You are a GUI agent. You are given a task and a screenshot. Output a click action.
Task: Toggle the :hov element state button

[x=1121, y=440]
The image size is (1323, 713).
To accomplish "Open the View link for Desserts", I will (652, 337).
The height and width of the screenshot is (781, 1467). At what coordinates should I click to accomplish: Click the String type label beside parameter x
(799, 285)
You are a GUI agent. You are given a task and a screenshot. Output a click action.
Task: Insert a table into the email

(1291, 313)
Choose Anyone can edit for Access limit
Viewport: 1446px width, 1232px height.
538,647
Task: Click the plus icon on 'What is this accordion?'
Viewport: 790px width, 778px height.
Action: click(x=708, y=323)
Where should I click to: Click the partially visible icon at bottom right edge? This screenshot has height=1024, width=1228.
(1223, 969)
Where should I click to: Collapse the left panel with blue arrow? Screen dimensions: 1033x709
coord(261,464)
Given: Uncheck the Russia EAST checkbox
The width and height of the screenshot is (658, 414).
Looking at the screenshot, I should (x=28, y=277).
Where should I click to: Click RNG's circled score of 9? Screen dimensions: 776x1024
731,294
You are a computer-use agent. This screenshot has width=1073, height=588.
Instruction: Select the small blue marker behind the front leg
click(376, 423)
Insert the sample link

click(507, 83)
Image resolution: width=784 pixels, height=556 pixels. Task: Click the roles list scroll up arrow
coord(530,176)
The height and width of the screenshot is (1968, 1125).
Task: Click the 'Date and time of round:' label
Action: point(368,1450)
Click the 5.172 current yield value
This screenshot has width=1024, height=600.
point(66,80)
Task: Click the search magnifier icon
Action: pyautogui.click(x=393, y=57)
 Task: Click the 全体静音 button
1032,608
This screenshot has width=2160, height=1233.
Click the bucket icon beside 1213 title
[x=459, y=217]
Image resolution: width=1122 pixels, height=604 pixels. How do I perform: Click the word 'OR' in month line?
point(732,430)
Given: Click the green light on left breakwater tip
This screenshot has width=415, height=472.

● **REQUIRED TASK**
Copy out every one of the records above, word for word and with nothing changed.

● **RIGHT ANSWER**
You are a GUI agent. You are given a task and a screenshot. Output a click action.
Task: Toggle the :hov element state button

[x=1121, y=440]
The image size is (1323, 713).
To accomplish "Open the View link for Desserts", I will (652, 337).
The height and width of the screenshot is (781, 1467). At what coordinates should I click to accomplish: Click the String type label beside parameter x
(799, 285)
You are a GUI agent. You are given a task and a screenshot. Output a click action.
Task: Insert a table into the email

(1291, 313)
Choose Anyone can edit for Access limit
Viewport: 1446px width, 1232px height.
538,647
Task: Click the plus icon on 'What is this accordion?'
Viewport: 790px width, 778px height.
Action: click(x=708, y=323)
Where should I click to: Click the partially visible icon at bottom right edge? This screenshot has height=1024, width=1228.
(1223, 969)
Where should I click to: Collapse the left panel with blue arrow? Screen dimensions: 1033x709
coord(261,464)
Given: Uncheck the Russia EAST checkbox
The width and height of the screenshot is (658, 414).
Looking at the screenshot, I should (x=28, y=277).
Where should I click to: Click RNG's circled score of 9? Screen dimensions: 776x1024
731,294
You are a computer-use agent. This screenshot has width=1073, height=588.
Instruction: Select the small blue marker behind the front leg
click(376, 423)
Insert the sample link

click(507, 83)
Image resolution: width=784 pixels, height=556 pixels. Task: Click the roles list scroll up arrow
coord(530,176)
The height and width of the screenshot is (1968, 1125).
Task: Click the 'Date and time of round:' label
Action: point(368,1450)
Click the 5.172 current yield value
This screenshot has width=1024, height=600.
point(66,80)
Task: Click the search magnifier icon
Action: pyautogui.click(x=393, y=57)
 Task: Click the 全体静音 button
1032,608
This screenshot has width=2160, height=1233.
Click the bucket icon beside 1213 title
[x=459, y=217]
Image resolution: width=1122 pixels, height=604 pixels. How do I perform: Click the word 'OR' in month line?
point(732,430)
Given: Click the green light on left breakwater tip
This screenshot has width=415, height=472.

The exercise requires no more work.